How – and whether the Taleban allow – the world to offer aid remains in question as rescuers without heavy equipment dug through rubble with their bare hands.
“We ask from the Islamic Emirate and the whole country to come forward and help us,” said a survivor who gave his name as Hakimullah. “We are with nothing and have nothing, not even a tent to live in.”
The full extent of the destruction among the villages tucked in the mountains was slow in coming to light. The roads, which are rutted and difficult to travel in the best of circumstances, may have been badly damaged, and landslides from recent rains made access even more difficult. At least 11 people have died in recent flooding as well.
While modern buildings withstand magnitude 6 earthquakes elsewhere, Afghanistan’s mud-and-brick homes and landslide-prone mountains make such temblors even more dangerous.
Rescuers rushed in by helicopter, but the relief effort could be hindered by the exodus of many international aid agencies from Afghanistan after the Taleban takeover last August.
Moreover, most governments are wary of dealing directly with the Taleban.
In a sign of the muddled workings between the Taleban and the rest of the world, the Taleban had not formally requested that the United Nations (UN) mobilise international search-and-rescue teams or obtain equipment from neighbouring countries to supplement the few dozen ambulances and several helicopters sent in by Afghan authorities, said Ramiz Alakbarov, the UN deputy special representative to Afghanistan.

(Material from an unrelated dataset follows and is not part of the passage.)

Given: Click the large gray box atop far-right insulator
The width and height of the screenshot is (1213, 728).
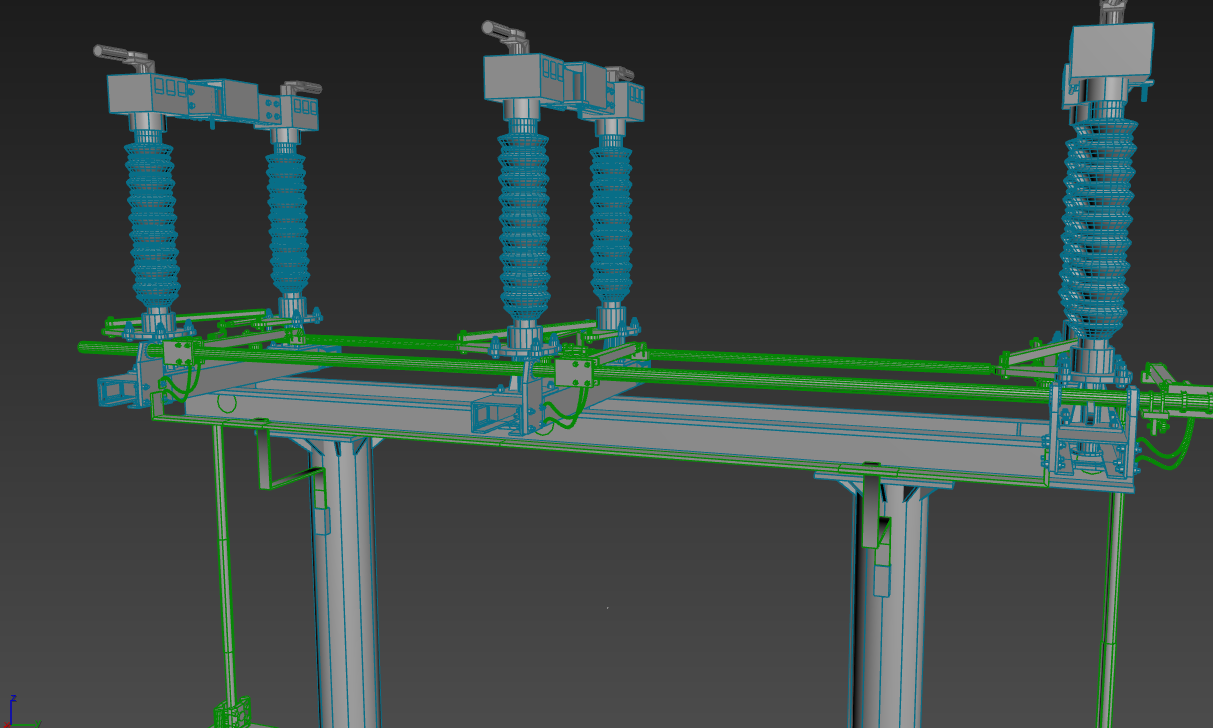Looking at the screenshot, I should (1112, 51).
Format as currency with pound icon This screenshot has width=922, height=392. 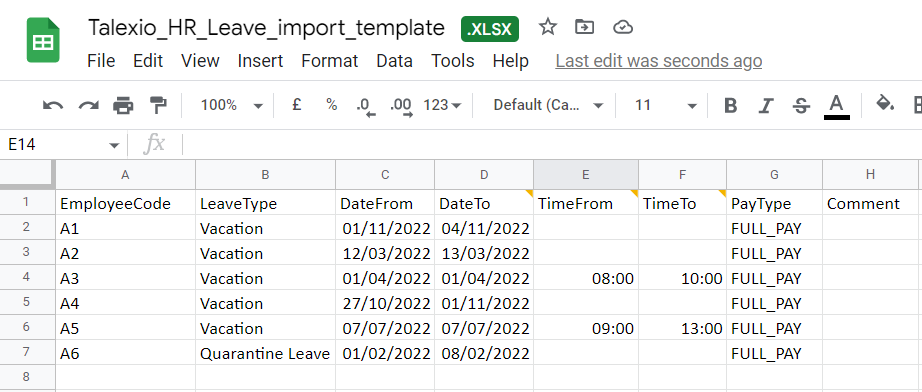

Still, officials from multiple UN agencies said the Taleban were giving them full access to the area.
Taleban spokesman Zabihullah Mujahid wrote on Twitter that eight trucks of food and other necessities from Pakistan arrived in Paktika. He also said yesterday that two planes of humanitarian aid from Iran and another from Qatar had arrived in the country.
Obtaining more direct international help may be more difficult: Many countries, including the US, funnel humanitarian aid to Afghanistan through the UN and other such organizations to avoid putting money in the Taleban’s hands.
In a news bulletin yesterday, Afghanistan state television made a point to acknowledge that US President Joe Biden – their one-time enemy – offered condolences over the earthquake and had promised aid. Biden on Wednesday ordered “USAID and other federal government partners to assess US response options to help those most affected,” a White House statement said.